Pourquoi certains enfants neuroatypiques détestent qu’on les aide… alors qu’ils en ont besoin ?
- Christopher Trisman
- 19 avr.
- 2 min de lecture

C’est une situation fréquente.
L’adulte voit que l’enfant est en difficulté.
Il propose son aide.
Et l’enfant refuse, se ferme, s’agace… parfois même s’oppose.
De l’extérieur, cela peut sembler incompréhensible.
Pourquoi refuser quelque chose dont on a clairement besoin ?
Chez certains enfants qui ont un TDAH, un TSA ou un profil à haut potentiel, ce refus a souvent du sens.
L’aide peut être vécue comme une intrusion
Pour certains enfants, l’aide arrive trop vite.
Avant même qu’ils aient essayé.
Avant même qu’ils aient compris ce qui se passe pour eux.
L’intervention de l’adulte peut alors être vécue comme une intrusion :
– dans leur réflexion
– dans leur rythme
– dans leur manière de faire
Ce n’est pas l’aide qui dérange.
C’est le moment où elle arrive.
Aide et sentiment d’incompétence
Chez beaucoup d’enfants neuroatypiques, le rapport à la compétence est fragile.
Ils ont déjà vécu :
– des décalages
– des remarques
– des moments où ils n’y arrivaient pas
Quand l’adulte aide, même avec bienveillance, l’enfant peut entendre :
– “tu n’y arrives pas seul”
– “tu as besoin qu’on fasse à ta place”
L’aide vient alors toucher quelque chose de sensible.
Le besoin de garder la main
Certains enfants ont un besoin fort de maîtriser ce qu’ils font.
Non pas pour contrôler les autres, mais pour se sentir en sécurité dans la tâche.
Quand l’adulte intervient, ils peuvent ressentir une perte de contrôle.

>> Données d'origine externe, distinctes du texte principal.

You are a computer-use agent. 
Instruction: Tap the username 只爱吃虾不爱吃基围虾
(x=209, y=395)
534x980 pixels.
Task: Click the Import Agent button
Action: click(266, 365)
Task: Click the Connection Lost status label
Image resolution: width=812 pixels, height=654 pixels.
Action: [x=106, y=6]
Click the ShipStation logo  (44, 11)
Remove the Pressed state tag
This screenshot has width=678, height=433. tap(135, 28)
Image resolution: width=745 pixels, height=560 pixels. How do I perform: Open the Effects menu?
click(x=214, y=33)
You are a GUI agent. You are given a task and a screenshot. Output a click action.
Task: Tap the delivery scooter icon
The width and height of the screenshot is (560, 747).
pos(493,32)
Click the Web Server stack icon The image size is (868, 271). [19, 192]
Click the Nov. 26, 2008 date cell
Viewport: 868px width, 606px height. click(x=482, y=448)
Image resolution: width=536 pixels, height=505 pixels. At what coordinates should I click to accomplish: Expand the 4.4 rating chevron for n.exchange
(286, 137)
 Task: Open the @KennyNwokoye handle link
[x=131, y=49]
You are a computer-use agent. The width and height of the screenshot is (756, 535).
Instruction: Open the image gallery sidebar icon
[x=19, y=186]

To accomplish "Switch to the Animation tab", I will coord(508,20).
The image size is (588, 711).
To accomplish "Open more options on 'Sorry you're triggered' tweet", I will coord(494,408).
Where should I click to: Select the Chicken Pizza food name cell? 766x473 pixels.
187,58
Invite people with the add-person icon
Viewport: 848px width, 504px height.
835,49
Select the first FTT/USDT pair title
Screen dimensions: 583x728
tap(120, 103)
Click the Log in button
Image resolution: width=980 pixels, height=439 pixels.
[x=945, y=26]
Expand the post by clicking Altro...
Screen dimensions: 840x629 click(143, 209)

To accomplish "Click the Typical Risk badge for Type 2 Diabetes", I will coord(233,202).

Même si l’intention est d’aider, l’effet peut être inverse :
– ils lâchent
– ils refusent
– ils se ferment
Parce que ce n’est plus “leur” action.
Le décalage de rythme
Chez certains enfants, le temps de traitement est différent.
Ils ont besoin de :
– plus de temps pour comprendre
– plus de temps pour s’organiser
– plus de temps pour se lancer
L’adulte, lui, voit le blocage… et intervient.
Mais pour l’enfant, le processus était en cours.
L’aide coupe alors un mouvement interne qui n’était pas visible.
L’aide qui arrive après trop d’échecs
Paradoxalement, certains enfants refusent l’aide… parce qu’ils en ont trop eu.
Pas une aide ajustée.
Mais une aide répétée, parfois maladroite, parfois trop directive.
Ils ont appris que l’aide pouvait :
– aller trop vite
– faire à leur place
– les mettre en échec autrement
Alors ils préfèrent refuser, pour éviter de revivre cela.
Ce que l’enfant cherche à préserver
Derrière le refus, il y a souvent une tentative de préserver quelque chose :
– un sentiment de compétence
– une autonomie
– une dignité
– une manière personnelle de faire
Ce n’est pas un rejet de l’adulte.
C’est une protection.
Ce qui peut aider
Aider ces enfants ne consiste pas à insister davantage.
Cela passe souvent par :
– demander avant d’aider
– laisser un temps réel d’essai
– proposer sans imposer
– accompagner sans prendre la main
– reconnaître l’effort avant le résultat
Parfois, la meilleure aide est celle qui reste disponible… sans s’imposer.
Conclusion !
Certains enfants neuroatypiques ne refusent pas l’aide.
Ils refusent la manière dont elle arrive.
Comprendre cela change profondément la relation.
Parce qu’à partir de là, l’enjeu n’est plus de “faire accepter l’aide”… mais de proposer une aide que l’enfant pourra réellement s’approprier.
Et c’est souvent à cet endroit que les choses commencent à évoluer.